Das kulturelle Gedächtnis nimmt ab: Am Dienstag ist der Schauspieler und Sänger Frankie Laine gestorben

Tief in der Nacht von Dienstag auf Mittwoch lief die Nachricht vom Tod des 93-jährigen Schauspielers und Sängers Frankie Laine über die Ticker und traf die Besatzung des deutschen Kulturbetriebs so unerwartet wie ein Torpedo mittschiffs: Wer zum Teufel war Frankie Laine? Muss man den Mann kennen? Wo er doch weltweit mehr als 250 Millionen Platten verkauft hat?

Es folgte also ein leicht schuldbewusstes Kramen im eigenen Gedächtnis, ohne Ergebnis. Das enzyklopädische Wissen kenntnisreicher Fachleute wurde angezapft, vergeblich. Nur zäh und widerstrebend lichtete sich allmählich das Dunkel um Frankie Laine. „Frankie Laine, Frankie Laine, den kenne ich“, grübelte auf Anfrage eine Kollegin, um gleich darauf einzuschränken: „Aber nur so vom Namen her“, was man natürlich immer behaupten kann, wenn man sich keine Blöße geben will. Und genau das scheint dieser Frankie Laine zu sein: eine Blöße, ein seltsam blinder Fleck im kollektiven popkulturellen Gedächtnis, dem nicht einmal per Google auf die Sprünge zu helfen war.

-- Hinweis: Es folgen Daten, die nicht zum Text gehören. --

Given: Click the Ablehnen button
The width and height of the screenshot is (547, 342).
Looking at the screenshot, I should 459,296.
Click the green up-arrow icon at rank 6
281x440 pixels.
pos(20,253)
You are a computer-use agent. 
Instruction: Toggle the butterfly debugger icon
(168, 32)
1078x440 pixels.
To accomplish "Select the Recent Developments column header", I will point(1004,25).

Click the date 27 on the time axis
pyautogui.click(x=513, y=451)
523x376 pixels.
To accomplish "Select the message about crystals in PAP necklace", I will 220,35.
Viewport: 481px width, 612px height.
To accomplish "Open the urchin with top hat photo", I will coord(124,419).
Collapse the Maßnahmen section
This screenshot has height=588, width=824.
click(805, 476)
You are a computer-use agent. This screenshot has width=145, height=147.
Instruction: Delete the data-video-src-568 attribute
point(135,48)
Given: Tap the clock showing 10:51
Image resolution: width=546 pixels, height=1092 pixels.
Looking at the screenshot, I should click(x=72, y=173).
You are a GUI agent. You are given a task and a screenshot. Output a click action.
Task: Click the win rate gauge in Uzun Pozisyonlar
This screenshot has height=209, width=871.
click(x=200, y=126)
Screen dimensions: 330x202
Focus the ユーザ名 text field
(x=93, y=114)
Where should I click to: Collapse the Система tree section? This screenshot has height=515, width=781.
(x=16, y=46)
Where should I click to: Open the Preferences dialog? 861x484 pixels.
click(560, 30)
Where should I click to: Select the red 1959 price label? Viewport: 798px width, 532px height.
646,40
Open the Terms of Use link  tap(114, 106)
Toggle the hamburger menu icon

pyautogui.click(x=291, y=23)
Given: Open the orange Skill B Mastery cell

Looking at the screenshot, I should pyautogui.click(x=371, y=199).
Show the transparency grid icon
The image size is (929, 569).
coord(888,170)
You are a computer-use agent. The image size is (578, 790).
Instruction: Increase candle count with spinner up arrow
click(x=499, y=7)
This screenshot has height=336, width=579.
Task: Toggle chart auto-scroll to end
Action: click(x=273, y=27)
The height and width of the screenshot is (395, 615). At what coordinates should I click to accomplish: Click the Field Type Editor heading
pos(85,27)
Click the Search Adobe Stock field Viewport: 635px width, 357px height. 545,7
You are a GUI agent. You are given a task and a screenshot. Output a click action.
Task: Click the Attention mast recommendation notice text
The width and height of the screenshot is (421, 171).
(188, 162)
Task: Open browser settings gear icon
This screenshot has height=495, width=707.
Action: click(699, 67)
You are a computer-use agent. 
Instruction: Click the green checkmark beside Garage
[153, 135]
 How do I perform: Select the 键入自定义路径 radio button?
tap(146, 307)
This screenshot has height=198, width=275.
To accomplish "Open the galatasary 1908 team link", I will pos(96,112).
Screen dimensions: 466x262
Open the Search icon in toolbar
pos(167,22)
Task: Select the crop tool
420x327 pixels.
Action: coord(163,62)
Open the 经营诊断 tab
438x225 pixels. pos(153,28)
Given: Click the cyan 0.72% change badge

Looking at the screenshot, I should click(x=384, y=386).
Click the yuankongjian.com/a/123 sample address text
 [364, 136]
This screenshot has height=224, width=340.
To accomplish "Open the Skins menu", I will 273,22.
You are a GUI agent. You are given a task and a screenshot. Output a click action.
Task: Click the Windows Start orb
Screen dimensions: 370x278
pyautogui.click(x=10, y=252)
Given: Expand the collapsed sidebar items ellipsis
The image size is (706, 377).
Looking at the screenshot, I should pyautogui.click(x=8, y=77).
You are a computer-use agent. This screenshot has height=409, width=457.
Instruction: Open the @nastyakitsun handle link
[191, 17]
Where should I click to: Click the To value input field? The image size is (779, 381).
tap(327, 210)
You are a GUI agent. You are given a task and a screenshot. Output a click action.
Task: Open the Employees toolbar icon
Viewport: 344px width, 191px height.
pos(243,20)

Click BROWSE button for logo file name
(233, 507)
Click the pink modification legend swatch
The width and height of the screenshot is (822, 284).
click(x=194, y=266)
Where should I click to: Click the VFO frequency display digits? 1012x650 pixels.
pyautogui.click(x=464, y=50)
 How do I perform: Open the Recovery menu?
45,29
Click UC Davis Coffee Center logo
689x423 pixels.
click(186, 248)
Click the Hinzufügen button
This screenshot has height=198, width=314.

Als Sackgasse entpuppte sich denn auch der Hinweis, Laine habe mit einem Song namens „Hey Joe“ einen Hit gehabt – was zwar zutrifft, mit dem von Jimi Hendrix zum Klassiker erhobenen Song gleichen Namens aber nichts zu tun hat. Ferner konnte auf die Schnelle ermittelt werden, dass Laine 1953 in Großbritannien einen noch heute gültigen Chartsrekord aufgestellt hat, als er mit drei Hits hintereinander 27 Wochen in Folge den ersten Platz der Hitparade behaupten konnte. 27 Wochen!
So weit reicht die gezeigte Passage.